▸ Activités:
**a.** Dans l'extrait sur le dispositif TransFEr, qu'est-ce qui sépare les deux compartiments du cube ?
**b.** D'après l'extrait sur le dispositif TransFEr, pourquoi l'appareil est-il hermétique et pourvu d'une surface intérieure absolument lisse ? Répondez en une à trois phrases.
**c.** Poursuivez l'extrait sur le dispositif TransFEr après sa dernière phrase.

Une lignée de cellules intestinales utilisée comme barrière biologique
Pour pallier ces difficultés, Hannah Schug a travaillé à un nouveau dispositif pour évaluer les substances odorantes en collaboration avec l'un des principaux fabricants du marché. L'appareil, de la taille d'un petit Rubik's cube, est hermétique pour que les substances ne puissent pas se volatiliser et présente une surface intérieure absolument lisse, si bien que les composés qui y pénètrent ne peuvent pas adhérer à ses parois. L'intérieur du cube, appelé TransFEr, abrite deux compartiments séparés par une membrane constituée à partir d'une lignée de cellules intestinales reproduisant la paroi intestinale des poissons, voie privilégiée de pénétration de très nombreuses substances dans l'organisme. La substance à tester est introduite dans le compartiment supérieur ; il est ensuite possible de la doser dans le compartiment inférieur pour savoir combien de molécules ont traversé les cellules intestinales. Les valeurs obtenues indiquent l'intensité avec laquelle les poissons absorbent les substances testées par l'intestin et sont donc susceptibles de les accumuler dans leur organisme.

▸ Items présentés:
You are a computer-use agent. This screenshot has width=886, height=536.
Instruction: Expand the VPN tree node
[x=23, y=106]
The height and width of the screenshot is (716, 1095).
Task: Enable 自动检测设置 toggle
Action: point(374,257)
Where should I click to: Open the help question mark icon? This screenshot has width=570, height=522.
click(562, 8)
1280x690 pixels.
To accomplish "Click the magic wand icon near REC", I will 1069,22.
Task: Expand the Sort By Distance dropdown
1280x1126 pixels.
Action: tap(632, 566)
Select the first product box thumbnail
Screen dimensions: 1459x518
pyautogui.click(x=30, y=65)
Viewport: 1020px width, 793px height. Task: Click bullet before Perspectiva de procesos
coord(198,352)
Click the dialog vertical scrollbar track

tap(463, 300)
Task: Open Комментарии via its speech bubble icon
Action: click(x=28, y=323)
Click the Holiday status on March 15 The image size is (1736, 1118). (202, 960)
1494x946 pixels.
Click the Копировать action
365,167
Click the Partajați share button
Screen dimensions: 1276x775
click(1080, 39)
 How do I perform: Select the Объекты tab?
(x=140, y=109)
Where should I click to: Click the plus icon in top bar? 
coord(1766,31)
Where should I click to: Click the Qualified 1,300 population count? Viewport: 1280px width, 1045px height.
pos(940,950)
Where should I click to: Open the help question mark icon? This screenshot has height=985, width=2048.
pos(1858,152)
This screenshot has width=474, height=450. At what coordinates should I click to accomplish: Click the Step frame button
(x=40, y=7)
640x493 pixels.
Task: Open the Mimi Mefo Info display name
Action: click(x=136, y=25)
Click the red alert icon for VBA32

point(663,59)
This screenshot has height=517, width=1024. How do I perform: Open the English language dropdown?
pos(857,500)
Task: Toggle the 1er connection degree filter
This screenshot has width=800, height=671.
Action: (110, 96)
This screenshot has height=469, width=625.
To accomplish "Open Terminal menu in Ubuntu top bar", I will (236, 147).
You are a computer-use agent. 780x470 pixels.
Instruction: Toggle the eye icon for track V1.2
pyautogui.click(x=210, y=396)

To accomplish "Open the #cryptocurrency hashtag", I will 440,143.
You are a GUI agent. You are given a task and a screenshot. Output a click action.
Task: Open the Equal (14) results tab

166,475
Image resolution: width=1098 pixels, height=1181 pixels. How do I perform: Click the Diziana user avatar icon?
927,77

▸ Corrigé:
**a.** Une membrane constituée à partir d'une lignée de cellules intestinales reproduisant la paroi intestinale des poissons.

**b.** L'appareil est hermétique pour que les substances ne puissent pas se volatiliser. Sa surface intérieure absolument lisse empêche les composés qui y pénètrent d'adhérer à ses parois.

**c.**
L'appareil a la taille d'un petit Rubik's cube.
(Source : Schug et al., 2018)
Une approche intéressante pour la recherche pharmaceutique
Au-delà de la toxicologie environnementale, l'appareil inventé par Hannah Schug pourrait être intéressant pour de nombreux domaines de recherche, comme la toxicologie humaine et la pharmacologie. Les sociétés pharmaceutiques utilisent déjà des lignées cellulaires humaines pour évaluer l'absorption des substances actives de médicaments à travers la paroi intestinale. Mais certaines de ces substances présentent des propriétés similaires à celles des parfums et sont donc difficiles à étudier. « Notre appareil permettrait maintenant de les tester », indique Schug. Et d'ajouter : « Une fois qu'il a été démontré qu'une substance était incapable de traverser les cellules intestinales humaines dans le système TransFEr, il devient inutile de la tester sur les animaux. » Il semble donc que, grâce à ce type d'essais sur cultures cellulaires, il soit bientôt possible de renoncer, au moins partiellement, à l'expérimentation animale en recherche environnementale et médicale.
La recherche d'alternatives à l'expérimentation animale
La recherche est encore tributaire de l'expérimentation animale pour déterminer la toxicité des substances chimiques et leur capacité d'accumulation dans les tissus. L'équipe de Kristin Schirmer recherche des alternatives à cette approche et travaille au développement d'outils techniques et méthodologiques permettant à l'avenir de réduire ou même d'éviter le recours aux essais sur les animaux.